INSTRUCTIONS TO FOLLOW: Each line of the data below from the one holding "Screen dimensions: 819x461" to the one holding "Open the Product", inclusive, is to be reproduced exactly; no other line belongs in the answer.

[Start of section]

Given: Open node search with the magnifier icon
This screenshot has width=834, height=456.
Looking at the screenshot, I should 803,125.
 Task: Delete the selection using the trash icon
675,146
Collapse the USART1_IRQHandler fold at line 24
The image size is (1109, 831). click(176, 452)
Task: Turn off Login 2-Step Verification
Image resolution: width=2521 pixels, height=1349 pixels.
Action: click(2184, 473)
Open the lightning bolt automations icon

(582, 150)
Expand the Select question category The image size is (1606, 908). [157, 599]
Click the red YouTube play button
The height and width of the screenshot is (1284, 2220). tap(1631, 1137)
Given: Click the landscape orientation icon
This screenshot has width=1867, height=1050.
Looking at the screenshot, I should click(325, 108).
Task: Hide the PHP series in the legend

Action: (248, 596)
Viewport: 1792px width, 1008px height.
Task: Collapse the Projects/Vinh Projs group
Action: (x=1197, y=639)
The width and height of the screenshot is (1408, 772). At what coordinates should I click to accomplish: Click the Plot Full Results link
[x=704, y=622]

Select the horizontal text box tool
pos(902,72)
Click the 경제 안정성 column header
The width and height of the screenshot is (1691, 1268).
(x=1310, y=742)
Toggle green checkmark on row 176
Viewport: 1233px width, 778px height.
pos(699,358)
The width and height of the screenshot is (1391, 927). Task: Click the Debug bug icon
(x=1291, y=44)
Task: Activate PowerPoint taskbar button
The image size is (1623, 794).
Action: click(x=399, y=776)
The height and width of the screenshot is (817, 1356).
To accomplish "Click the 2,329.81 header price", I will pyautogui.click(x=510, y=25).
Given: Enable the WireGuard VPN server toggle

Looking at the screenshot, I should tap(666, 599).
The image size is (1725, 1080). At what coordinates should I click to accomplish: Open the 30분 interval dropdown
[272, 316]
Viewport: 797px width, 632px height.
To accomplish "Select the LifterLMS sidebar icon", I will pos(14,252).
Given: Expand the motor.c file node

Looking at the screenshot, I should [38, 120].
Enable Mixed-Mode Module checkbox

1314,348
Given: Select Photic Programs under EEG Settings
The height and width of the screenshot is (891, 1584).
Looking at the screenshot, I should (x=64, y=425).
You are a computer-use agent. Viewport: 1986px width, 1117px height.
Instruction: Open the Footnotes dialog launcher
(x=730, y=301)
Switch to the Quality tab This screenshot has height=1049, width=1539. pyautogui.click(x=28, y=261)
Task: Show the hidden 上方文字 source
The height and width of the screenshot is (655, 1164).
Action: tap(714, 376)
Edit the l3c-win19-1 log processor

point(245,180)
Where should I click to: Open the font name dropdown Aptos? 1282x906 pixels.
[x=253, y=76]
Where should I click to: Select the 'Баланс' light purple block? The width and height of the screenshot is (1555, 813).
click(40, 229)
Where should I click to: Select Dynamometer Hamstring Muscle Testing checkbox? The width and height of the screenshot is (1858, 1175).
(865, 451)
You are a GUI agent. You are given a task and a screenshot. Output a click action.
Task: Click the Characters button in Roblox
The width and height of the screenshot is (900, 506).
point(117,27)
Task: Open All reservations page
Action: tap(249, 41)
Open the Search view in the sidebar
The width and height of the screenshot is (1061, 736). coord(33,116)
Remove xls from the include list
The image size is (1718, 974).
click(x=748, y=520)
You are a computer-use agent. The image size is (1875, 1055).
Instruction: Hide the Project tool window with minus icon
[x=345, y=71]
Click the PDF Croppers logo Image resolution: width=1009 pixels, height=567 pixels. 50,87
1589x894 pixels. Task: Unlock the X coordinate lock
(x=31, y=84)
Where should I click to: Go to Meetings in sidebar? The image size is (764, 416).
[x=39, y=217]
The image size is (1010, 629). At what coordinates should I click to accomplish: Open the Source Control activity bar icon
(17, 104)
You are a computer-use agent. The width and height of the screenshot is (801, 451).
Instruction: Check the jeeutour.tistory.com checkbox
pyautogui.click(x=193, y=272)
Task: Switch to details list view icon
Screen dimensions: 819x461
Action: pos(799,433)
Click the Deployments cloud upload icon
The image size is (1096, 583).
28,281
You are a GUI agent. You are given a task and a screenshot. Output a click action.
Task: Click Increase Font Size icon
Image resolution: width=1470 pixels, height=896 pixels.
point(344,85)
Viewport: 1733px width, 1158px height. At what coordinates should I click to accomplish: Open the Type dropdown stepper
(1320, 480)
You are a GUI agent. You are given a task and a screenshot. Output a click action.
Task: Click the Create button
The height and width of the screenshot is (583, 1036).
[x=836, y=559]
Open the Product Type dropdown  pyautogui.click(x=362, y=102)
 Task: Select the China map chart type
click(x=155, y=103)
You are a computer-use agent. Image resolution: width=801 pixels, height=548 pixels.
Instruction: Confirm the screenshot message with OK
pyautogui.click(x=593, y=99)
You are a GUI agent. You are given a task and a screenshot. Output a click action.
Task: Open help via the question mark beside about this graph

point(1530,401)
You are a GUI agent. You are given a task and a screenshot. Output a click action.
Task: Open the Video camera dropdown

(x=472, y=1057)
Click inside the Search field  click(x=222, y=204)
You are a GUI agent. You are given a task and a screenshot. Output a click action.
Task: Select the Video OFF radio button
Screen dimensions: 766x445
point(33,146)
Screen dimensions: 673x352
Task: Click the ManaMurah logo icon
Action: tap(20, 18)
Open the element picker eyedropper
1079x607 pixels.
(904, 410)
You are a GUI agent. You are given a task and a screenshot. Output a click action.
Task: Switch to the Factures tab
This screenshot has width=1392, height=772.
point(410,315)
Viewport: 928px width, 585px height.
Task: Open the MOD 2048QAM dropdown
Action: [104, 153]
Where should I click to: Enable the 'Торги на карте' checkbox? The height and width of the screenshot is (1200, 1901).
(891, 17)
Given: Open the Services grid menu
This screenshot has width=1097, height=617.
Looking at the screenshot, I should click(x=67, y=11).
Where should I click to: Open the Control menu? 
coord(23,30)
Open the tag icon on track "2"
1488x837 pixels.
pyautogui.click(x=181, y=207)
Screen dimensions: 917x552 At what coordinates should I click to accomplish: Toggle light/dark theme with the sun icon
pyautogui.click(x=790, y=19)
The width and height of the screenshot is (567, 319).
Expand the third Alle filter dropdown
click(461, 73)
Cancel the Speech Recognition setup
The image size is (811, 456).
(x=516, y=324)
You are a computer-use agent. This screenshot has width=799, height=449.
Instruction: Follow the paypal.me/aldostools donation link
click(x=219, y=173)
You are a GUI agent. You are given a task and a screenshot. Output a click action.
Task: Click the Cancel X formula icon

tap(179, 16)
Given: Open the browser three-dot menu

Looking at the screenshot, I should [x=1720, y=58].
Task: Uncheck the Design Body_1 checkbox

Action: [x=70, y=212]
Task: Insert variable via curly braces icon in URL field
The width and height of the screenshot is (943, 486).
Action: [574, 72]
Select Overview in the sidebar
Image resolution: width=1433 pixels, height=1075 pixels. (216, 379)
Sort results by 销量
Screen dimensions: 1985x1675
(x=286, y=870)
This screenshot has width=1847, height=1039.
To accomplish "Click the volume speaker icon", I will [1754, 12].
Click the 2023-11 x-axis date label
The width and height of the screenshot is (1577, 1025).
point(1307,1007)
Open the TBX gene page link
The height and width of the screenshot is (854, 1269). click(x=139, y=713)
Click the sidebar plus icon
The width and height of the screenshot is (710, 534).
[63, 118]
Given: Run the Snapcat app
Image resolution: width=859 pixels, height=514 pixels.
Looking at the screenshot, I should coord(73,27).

[End of section]

THE COMPLETED TASK:
Screen dimensions: 819x461
Action: pos(799,433)
Click the Deployments cloud upload icon
The image size is (1096, 583).
28,281
You are a GUI agent. You are given a task and a screenshot. Output a click action.
Task: Click Increase Font Size icon
Image resolution: width=1470 pixels, height=896 pixels.
point(344,85)
Viewport: 1733px width, 1158px height. At what coordinates should I click to accomplish: Open the Type dropdown stepper
(1320, 480)
You are a GUI agent. You are given a task and a screenshot. Output a click action.
Task: Click the Create button
The height and width of the screenshot is (583, 1036).
[x=836, y=559]
Open the Product Type dropdown  pyautogui.click(x=362, y=102)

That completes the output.